____ DATA IN THIS EXERCISE

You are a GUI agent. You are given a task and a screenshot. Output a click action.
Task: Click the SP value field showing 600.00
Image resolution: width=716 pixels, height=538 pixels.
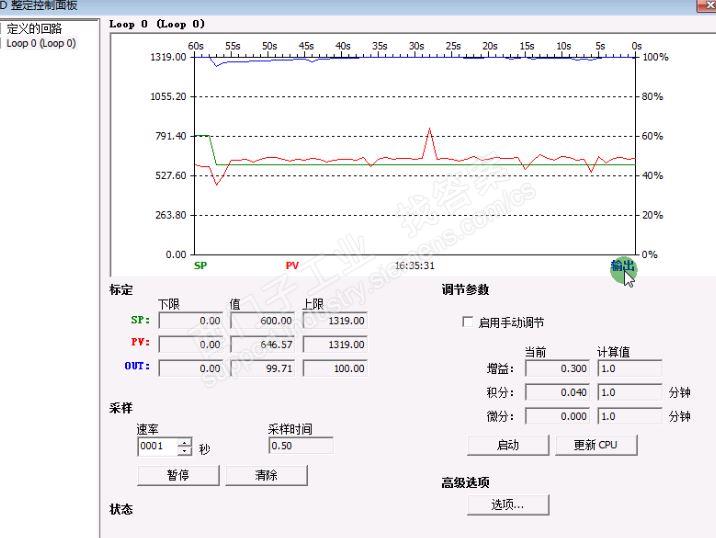click(263, 321)
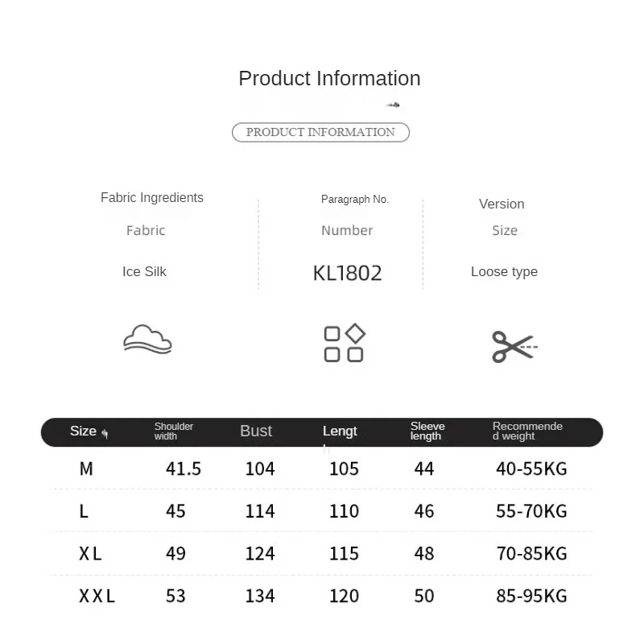The height and width of the screenshot is (644, 644).
Task: Click the 85-95KG weight cell
Action: pyautogui.click(x=531, y=596)
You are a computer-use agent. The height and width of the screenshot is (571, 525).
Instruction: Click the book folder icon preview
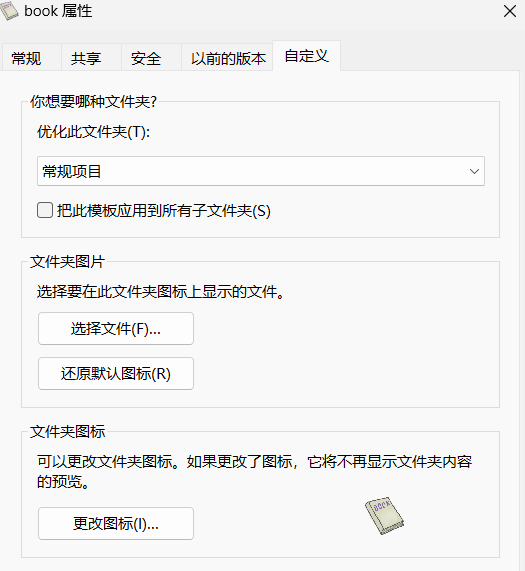384,516
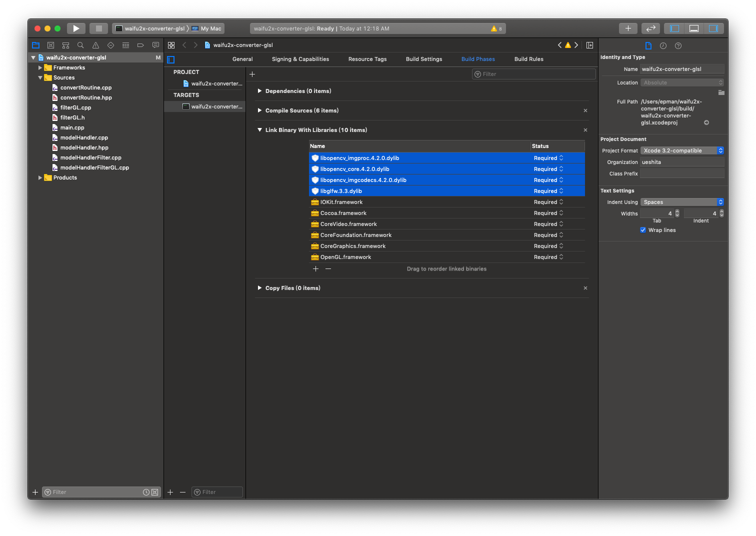Add library with plus below linked binaries
756x536 pixels.
point(316,269)
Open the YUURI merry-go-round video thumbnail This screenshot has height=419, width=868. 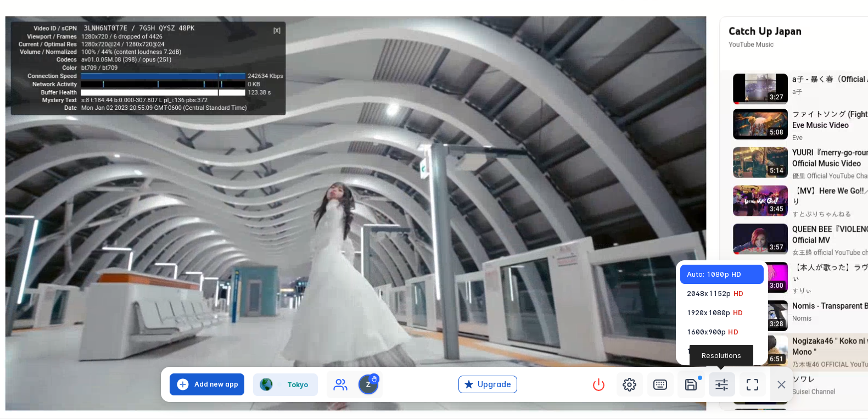(x=760, y=163)
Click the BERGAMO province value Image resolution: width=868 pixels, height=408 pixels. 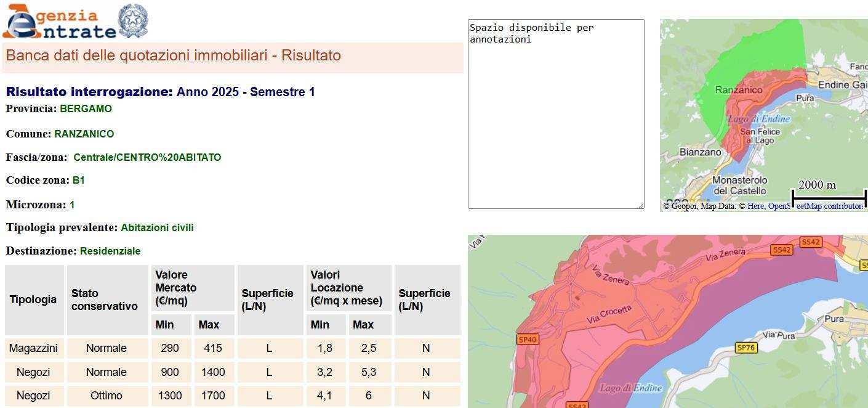pos(86,109)
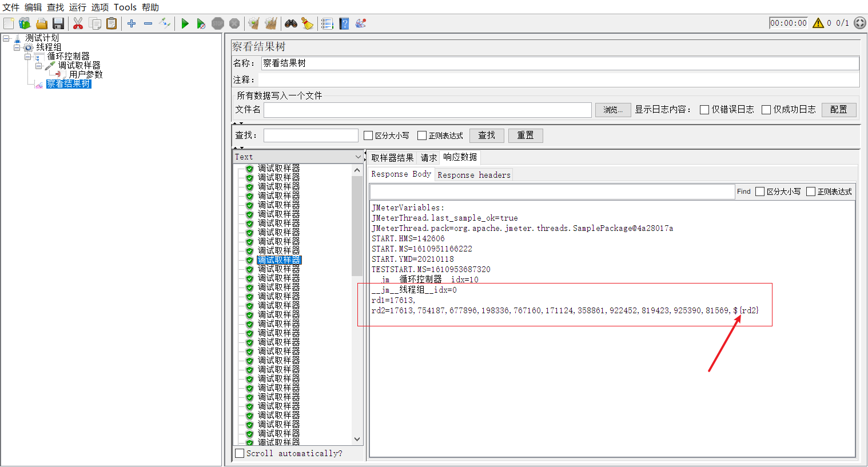Open the Tools menu
Viewport: 868px width, 467px height.
tap(125, 7)
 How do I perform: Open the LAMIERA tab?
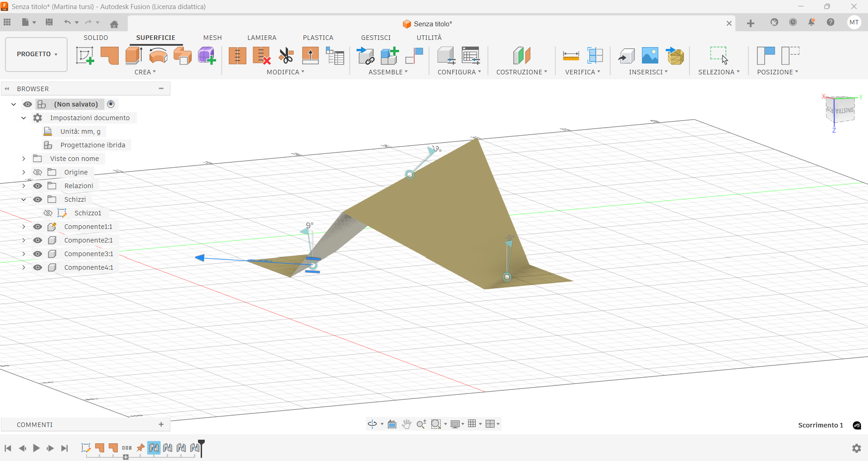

________

Among the records above, count the lines that include the word "agent" and state the number by itself.

2